# Task instructions
Exactly as written, output each record given below.

# Material for this task
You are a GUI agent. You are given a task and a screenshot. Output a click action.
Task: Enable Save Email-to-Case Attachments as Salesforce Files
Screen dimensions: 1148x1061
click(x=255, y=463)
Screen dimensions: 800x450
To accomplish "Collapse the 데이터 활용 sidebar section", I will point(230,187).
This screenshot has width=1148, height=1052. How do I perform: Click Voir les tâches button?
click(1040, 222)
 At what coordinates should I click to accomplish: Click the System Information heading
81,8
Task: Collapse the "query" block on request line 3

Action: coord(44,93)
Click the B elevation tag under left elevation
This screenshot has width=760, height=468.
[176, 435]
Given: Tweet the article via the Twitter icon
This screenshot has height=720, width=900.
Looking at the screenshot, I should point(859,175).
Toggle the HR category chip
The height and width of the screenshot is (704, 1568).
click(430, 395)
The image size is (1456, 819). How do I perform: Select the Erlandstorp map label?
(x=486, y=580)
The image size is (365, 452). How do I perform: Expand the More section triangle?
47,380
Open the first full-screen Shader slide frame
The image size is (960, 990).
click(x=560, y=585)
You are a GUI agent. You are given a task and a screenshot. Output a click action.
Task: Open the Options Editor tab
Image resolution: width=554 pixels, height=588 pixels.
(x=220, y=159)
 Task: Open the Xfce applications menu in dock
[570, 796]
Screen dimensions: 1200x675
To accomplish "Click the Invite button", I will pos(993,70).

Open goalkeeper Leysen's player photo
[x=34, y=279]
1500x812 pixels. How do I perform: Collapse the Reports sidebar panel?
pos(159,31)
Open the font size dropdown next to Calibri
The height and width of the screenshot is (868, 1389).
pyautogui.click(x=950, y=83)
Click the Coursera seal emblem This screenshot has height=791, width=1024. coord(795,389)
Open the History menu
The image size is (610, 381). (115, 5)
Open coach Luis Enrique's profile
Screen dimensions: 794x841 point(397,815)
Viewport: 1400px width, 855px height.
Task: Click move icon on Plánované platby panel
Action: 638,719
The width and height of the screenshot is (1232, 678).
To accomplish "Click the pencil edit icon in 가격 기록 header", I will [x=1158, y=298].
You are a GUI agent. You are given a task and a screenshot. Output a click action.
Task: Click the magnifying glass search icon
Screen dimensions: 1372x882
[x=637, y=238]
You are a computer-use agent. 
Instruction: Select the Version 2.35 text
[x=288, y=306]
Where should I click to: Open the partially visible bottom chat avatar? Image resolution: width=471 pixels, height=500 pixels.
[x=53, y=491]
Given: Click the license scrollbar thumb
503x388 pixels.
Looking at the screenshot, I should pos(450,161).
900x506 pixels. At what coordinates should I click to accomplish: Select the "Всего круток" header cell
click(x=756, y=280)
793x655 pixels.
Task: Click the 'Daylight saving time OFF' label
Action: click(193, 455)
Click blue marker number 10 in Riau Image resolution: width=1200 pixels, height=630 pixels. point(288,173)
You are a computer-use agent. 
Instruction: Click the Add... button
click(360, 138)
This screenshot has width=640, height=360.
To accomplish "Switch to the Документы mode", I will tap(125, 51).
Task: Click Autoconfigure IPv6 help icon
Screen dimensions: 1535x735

# Task solution
You are a GUI agent. You are given a task and a screenshot. Output a click action.
Task: Enable Save Email-to-Case Attachments as Salesforce Files
Screen dimensions: 1148x1061
click(x=255, y=463)
Screen dimensions: 800x450
To accomplish "Collapse the 데이터 활용 sidebar section", I will point(230,187).
This screenshot has width=1148, height=1052. How do I perform: Click Voir les tâches button?
click(1040, 222)
 At what coordinates should I click to accomplish: Click the System Information heading
81,8
Task: Collapse the "query" block on request line 3

Action: coord(44,93)
Click the B elevation tag under left elevation
This screenshot has width=760, height=468.
[176, 435]
Given: Tweet the article via the Twitter icon
This screenshot has height=720, width=900.
Looking at the screenshot, I should point(859,175).
Toggle the HR category chip
The height and width of the screenshot is (704, 1568).
click(430, 395)
The image size is (1456, 819). How do I perform: Select the Erlandstorp map label?
(x=486, y=580)
The image size is (365, 452). How do I perform: Expand the More section triangle?
47,380
Open the first full-screen Shader slide frame
The image size is (960, 990).
click(x=560, y=585)
You are a GUI agent. You are given a task and a screenshot. Output a click action.
Task: Open the Options Editor tab
Image resolution: width=554 pixels, height=588 pixels.
(x=220, y=159)
 Task: Open the Xfce applications menu in dock
[570, 796]
Screen dimensions: 1200x675
To accomplish "Click the Invite button", I will pos(993,70).

Open goalkeeper Leysen's player photo
[x=34, y=279]
1500x812 pixels. How do I perform: Collapse the Reports sidebar panel?
pos(159,31)
Open the font size dropdown next to Calibri
The height and width of the screenshot is (868, 1389).
pyautogui.click(x=950, y=83)
Click the Coursera seal emblem This screenshot has height=791, width=1024. coord(795,389)
Open the History menu
The image size is (610, 381). (115, 5)
Open coach Luis Enrique's profile
Screen dimensions: 794x841 point(397,815)
Viewport: 1400px width, 855px height.
Task: Click move icon on Plánované platby panel
Action: 638,719
The width and height of the screenshot is (1232, 678).
To accomplish "Click the pencil edit icon in 가격 기록 header", I will [x=1158, y=298].
You are a GUI agent. You are given a task and a screenshot. Output a click action.
Task: Click the magnifying glass search icon
Screen dimensions: 1372x882
[x=637, y=238]
You are a computer-use agent. 
Instruction: Select the Version 2.35 text
[x=288, y=306]
Where should I click to: Open the partially visible bottom chat avatar? Image resolution: width=471 pixels, height=500 pixels.
[x=53, y=491]
Given: Click the license scrollbar thumb
503x388 pixels.
Looking at the screenshot, I should pos(450,161).
900x506 pixels. At what coordinates should I click to accomplish: Select the "Всего круток" header cell
click(x=756, y=280)
793x655 pixels.
Task: Click the 'Daylight saving time OFF' label
Action: click(193, 455)
Click blue marker number 10 in Riau Image resolution: width=1200 pixels, height=630 pixels. point(288,173)
You are a computer-use agent. 
Instruction: Click the Add... button
click(360, 138)
This screenshot has width=640, height=360.
To accomplish "Switch to the Документы mode", I will tap(125, 51).
Task: Click Autoconfigure IPv6 help icon
Screen dimensions: 1535x735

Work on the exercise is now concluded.